数据记录 »
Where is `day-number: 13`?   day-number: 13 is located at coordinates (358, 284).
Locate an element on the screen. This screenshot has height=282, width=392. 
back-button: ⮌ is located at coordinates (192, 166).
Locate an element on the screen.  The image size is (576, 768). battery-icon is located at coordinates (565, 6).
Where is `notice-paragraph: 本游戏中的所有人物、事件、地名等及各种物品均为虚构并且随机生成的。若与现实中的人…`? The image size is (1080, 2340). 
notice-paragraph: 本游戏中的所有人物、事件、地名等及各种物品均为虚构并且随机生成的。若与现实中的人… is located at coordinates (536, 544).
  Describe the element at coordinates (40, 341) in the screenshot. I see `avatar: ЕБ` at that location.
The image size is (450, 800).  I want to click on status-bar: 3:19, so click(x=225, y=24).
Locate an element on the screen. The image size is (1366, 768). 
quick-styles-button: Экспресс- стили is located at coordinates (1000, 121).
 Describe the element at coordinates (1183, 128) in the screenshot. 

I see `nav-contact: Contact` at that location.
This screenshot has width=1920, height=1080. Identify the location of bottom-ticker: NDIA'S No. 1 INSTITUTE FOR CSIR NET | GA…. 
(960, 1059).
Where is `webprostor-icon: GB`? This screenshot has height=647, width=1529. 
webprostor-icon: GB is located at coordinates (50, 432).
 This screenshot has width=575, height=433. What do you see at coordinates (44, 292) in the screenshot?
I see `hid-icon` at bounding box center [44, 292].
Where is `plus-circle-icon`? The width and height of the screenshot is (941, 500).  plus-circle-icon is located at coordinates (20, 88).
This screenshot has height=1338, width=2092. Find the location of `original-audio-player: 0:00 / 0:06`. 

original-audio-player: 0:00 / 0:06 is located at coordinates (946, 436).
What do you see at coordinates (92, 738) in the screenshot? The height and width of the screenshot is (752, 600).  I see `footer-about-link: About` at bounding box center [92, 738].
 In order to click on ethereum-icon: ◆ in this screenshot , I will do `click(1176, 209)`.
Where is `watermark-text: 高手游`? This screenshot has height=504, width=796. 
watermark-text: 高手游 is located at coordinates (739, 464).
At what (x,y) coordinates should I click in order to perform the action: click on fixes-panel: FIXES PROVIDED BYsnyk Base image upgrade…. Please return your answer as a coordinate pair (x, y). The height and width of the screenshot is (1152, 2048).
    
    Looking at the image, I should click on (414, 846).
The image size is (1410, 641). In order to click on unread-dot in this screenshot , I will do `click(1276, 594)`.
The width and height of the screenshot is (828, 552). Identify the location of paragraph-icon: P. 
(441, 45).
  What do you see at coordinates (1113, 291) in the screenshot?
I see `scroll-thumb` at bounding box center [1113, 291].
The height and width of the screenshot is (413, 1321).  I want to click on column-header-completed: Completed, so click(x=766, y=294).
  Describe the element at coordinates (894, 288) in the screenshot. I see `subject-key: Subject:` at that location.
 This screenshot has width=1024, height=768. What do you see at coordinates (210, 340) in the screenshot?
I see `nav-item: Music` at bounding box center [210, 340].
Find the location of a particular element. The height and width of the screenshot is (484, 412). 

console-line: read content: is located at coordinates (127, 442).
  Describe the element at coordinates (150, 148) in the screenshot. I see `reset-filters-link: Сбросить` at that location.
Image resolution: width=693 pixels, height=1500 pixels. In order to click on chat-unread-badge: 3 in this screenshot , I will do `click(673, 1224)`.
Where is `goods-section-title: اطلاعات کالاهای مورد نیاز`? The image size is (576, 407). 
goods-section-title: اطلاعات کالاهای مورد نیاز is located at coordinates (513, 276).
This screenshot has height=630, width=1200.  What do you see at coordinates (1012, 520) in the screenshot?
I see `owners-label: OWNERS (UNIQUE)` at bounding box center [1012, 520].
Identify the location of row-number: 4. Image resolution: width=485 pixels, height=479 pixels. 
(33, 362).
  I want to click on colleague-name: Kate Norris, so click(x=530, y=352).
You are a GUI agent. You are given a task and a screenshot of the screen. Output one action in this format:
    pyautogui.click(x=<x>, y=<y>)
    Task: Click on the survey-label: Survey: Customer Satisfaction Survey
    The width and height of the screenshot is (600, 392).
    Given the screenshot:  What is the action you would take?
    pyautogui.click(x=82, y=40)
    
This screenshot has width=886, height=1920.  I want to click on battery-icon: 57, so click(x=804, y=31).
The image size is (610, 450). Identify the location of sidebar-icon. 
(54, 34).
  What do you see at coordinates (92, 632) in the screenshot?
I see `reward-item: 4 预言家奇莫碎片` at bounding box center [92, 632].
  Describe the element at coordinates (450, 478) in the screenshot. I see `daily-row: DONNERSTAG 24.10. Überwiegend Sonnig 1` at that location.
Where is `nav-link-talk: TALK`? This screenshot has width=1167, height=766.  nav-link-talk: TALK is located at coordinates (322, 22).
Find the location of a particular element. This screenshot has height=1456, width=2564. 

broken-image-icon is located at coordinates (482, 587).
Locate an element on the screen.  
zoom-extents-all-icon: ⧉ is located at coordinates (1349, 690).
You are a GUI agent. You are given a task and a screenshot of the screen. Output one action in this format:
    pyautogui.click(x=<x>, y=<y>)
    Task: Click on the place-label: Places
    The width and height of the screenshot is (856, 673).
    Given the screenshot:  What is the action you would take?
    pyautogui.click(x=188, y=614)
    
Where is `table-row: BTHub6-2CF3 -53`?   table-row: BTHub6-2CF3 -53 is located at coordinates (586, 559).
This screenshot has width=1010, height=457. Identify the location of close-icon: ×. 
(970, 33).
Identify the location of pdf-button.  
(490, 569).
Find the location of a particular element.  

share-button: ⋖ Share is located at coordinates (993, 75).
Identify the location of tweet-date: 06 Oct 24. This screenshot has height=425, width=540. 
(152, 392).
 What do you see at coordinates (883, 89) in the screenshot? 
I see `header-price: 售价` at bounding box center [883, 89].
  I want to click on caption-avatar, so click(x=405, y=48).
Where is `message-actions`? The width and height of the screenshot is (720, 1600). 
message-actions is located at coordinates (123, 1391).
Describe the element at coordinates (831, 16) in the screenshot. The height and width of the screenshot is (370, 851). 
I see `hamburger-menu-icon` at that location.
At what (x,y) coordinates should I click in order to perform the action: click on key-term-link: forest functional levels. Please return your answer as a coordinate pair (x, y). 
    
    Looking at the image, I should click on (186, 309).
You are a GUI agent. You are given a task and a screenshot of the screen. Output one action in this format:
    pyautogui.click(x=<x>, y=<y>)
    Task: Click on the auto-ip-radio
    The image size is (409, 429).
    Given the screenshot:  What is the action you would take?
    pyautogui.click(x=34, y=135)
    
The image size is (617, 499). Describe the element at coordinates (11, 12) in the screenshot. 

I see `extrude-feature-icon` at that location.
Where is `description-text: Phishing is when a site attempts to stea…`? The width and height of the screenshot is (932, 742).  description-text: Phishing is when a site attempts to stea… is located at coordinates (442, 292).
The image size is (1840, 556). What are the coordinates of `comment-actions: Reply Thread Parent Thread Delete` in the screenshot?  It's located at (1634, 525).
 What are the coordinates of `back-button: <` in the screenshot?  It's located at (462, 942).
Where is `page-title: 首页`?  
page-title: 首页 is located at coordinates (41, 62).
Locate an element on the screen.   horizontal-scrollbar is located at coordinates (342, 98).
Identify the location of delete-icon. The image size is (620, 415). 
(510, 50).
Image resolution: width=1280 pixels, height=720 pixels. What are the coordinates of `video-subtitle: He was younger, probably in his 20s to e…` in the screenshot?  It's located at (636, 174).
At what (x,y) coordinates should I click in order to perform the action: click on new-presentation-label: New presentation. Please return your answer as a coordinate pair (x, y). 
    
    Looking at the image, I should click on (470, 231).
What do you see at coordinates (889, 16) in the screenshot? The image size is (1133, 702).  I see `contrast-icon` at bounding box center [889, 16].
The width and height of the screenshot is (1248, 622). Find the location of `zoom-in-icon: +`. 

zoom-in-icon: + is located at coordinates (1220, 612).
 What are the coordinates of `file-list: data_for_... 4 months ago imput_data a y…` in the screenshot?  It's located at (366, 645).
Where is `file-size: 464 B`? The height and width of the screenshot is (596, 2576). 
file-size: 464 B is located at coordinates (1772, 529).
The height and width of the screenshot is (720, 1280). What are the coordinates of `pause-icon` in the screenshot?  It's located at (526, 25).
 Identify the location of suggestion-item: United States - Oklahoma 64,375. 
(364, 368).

练习要求 »
将上面记录中从含有“coordinates (565, 6).”的那一行起，到含有“Describe the element at coordinates (40, 341)”的那一行止，逐字照抄，首尾两行都要包括。

参考答案 »
Locate an element on the screen.  The image size is (576, 768). battery-icon is located at coordinates (565, 6).
Where is `notice-paragraph: 本游戏中的所有人物、事件、地名等及各种物品均为虚构并且随机生成的。若与现实中的人…`? The image size is (1080, 2340). 
notice-paragraph: 本游戏中的所有人物、事件、地名等及各种物品均为虚构并且随机生成的。若与现实中的人… is located at coordinates (536, 544).
  Describe the element at coordinates (40, 341) in the screenshot. I see `avatar: ЕБ` at that location.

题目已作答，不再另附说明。